[Task] Look for the string "will" in the listing below and copy every line in which it appears.
▬▬▬▬▬▬
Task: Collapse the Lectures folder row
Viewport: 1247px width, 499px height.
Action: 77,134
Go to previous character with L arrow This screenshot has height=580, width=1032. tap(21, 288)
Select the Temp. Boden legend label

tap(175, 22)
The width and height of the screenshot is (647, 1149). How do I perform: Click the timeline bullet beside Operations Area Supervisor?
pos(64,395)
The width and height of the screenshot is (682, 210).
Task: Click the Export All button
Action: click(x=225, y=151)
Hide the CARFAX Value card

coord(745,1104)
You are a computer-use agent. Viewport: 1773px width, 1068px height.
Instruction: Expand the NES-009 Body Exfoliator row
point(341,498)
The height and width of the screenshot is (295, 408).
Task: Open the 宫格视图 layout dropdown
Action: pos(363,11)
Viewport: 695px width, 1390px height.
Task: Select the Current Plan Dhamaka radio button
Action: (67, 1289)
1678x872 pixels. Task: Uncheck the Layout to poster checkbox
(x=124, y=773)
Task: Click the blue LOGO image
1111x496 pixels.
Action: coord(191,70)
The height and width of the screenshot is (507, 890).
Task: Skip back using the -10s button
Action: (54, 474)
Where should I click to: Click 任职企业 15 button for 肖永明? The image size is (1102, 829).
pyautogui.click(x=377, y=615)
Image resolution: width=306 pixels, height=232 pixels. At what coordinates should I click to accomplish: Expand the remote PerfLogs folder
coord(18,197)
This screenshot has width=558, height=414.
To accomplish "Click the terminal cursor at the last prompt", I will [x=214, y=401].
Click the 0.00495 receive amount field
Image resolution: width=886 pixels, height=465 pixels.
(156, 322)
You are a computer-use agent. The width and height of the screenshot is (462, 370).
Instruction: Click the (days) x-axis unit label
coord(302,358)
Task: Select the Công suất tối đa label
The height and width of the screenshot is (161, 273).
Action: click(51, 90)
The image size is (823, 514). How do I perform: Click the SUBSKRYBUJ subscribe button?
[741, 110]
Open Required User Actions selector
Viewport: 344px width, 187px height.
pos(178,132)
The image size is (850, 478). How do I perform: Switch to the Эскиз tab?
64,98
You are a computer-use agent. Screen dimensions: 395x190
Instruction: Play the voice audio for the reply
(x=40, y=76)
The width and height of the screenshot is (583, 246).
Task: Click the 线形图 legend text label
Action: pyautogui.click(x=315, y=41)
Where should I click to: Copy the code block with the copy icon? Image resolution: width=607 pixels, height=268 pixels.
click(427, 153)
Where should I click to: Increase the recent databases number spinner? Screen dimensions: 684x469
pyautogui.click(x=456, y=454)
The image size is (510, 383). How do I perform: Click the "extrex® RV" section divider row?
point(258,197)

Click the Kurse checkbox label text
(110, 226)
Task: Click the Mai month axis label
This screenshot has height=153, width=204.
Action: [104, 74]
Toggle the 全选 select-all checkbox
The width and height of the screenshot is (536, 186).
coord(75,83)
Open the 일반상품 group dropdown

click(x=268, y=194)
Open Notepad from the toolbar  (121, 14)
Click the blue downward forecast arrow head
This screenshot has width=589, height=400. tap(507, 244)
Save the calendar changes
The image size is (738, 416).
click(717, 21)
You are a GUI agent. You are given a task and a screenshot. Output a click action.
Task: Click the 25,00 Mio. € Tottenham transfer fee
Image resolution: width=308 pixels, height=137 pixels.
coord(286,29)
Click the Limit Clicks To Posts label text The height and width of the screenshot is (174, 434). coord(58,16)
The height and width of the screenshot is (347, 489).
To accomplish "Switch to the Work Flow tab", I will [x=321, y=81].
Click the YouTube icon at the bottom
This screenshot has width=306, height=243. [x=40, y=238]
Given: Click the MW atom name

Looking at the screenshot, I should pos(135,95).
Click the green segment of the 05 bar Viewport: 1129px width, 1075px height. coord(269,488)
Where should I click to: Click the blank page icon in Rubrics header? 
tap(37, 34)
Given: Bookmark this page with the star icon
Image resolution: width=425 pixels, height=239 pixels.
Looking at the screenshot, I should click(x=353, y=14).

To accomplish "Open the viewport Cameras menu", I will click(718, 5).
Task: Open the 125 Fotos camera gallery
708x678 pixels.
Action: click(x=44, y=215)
▬▬▬▬▬▬
[Reply to the exercise]
To accomplish "Click the terminal cursor at the last prompt", I will [x=214, y=401].
To accomplish "Switch to the Work Flow tab", I will [x=321, y=81].
To accomplish "Open the viewport Cameras menu", I will click(718, 5).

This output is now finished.